Скользят по морю доски с парусами, лавируя, врезаются в потоки ветра, задувающего в это время с суши. Напряженные фигуры держат вытянутыми руками мачты, точно луки, сдерживая воздух, хлопающий полотном. Когда они, пересекая отблеск, тонут в золоте, то паруса тускнеют, а непрозрачные тела как будто погружаются во тьму.
"Все это совершается не с морем и не с солнцем, – думает плывущий Паломар, – а в голове моей, в соединяющих глаза и мозг каналах. Я плаваю в своем сознании, искристая дорожка только там и существует, этим она для меня и притягательна. Это моя, единственно доступная познанию, стихия".
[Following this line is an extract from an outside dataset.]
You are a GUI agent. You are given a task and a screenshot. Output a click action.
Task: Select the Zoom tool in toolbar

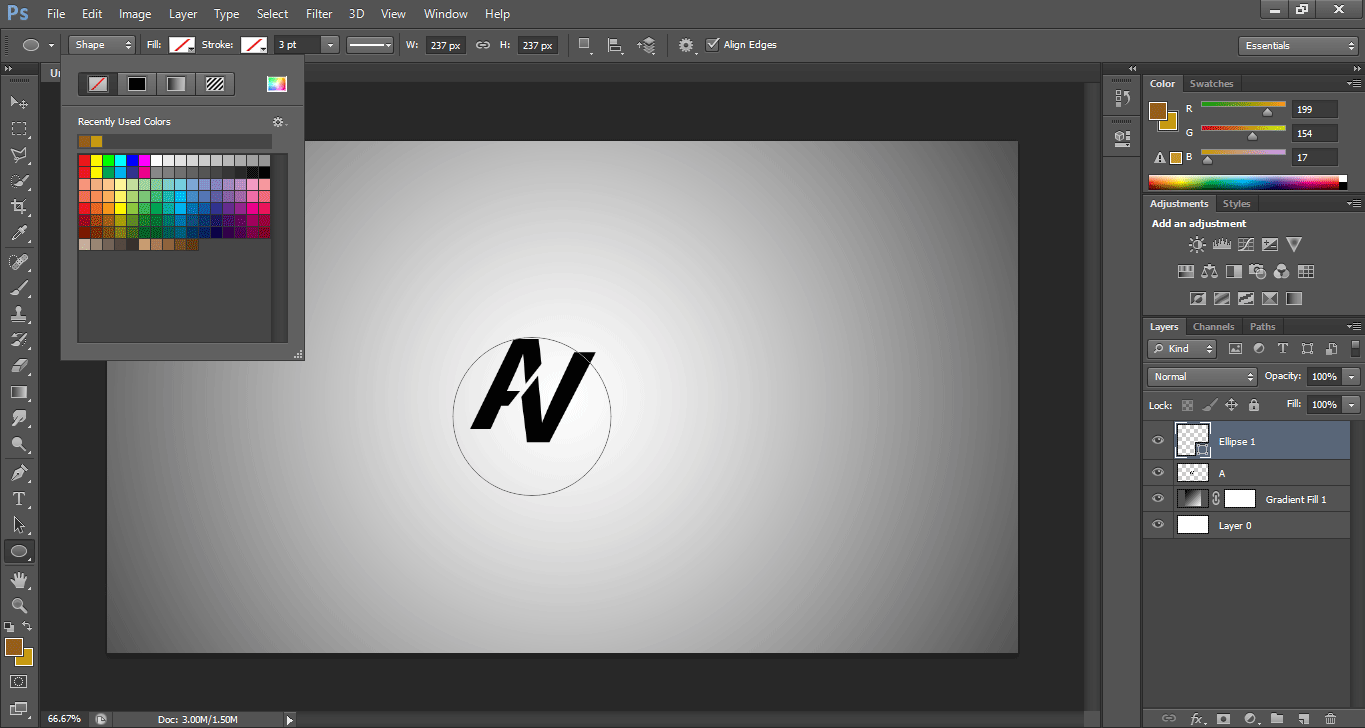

Но дальше думает: "Ведь я никак не угонюсь за ней, она все время впереди, она не может быть во мне, раз я в ней плаваю, и раз я на нее смотрю, то, значит, вот он я, а вон она".
Движения его теперь усталые и неуверенные: видно, размышления не обостряют, а, напротив, портят удовольствие от плавания в отблеске, внушая ощущение ограничения, вины, приговоренности. И еще ответственности, от которой не уйти: дорожка существует потому лишь, что он здесь; а если он уйдет, а если вылезут на берег или просто отвернутся все пловцы и все купальщики, что будет с ней тогда? Он хочет, чтобы в распадающемся мире уцелело самое недолговечное: этот мостик, перекинувшийся через море между заходящим солнцем и его глазами. Плавать больше неохота, холодно. Но Паломар упорствует, теперь он чувствует себя обязанным не выходить из моря до заката.
Тогда ему приходят вот какие мысли: "Я ведь вижу этот отблеск, думаю о нем и плаваю в нем лишь благодаря тому, что на другом конце дорожки – солнце, льющее свои лучи. Главное – первопричина, лишь ослабленные проявления которой – вот, к примеру, на закате – может выдержать мой взгляд. Все остальное – только отблески, включая и меня".
Проплывает призрак паруса; скользит среди сверкающих чешуек тень человека-мачты. "Без ветра эта штука из пластмассовых шарниров, человеческих костей и сухожилий и нейлоновых канатов не смогла бы устоять, а ветер превращает ее в судно, словно обладающее волей, устремленное к какой-то цели; только ветер знает, куда движется доска и человек на ней", – раздумывает Паломар. Вот если б, отрешившись от пристрастного и полного сомнений "я", он смог найти себе надежную опору в первооснове всего сущего! Но может ли в основе всех деяний и всех форм лежать одна-единственная, абсолютная первопричина? Или несколько различных – силовые линии, пересечение которых и определяет в каждый миг неповторимый облик мира?
"...Знает ветер и, конечно, море – водяная масса, поддерживающая твердые тела, которые покачиваются на ней, как я или доска", – решает Паломар, переворачиваясь на спину.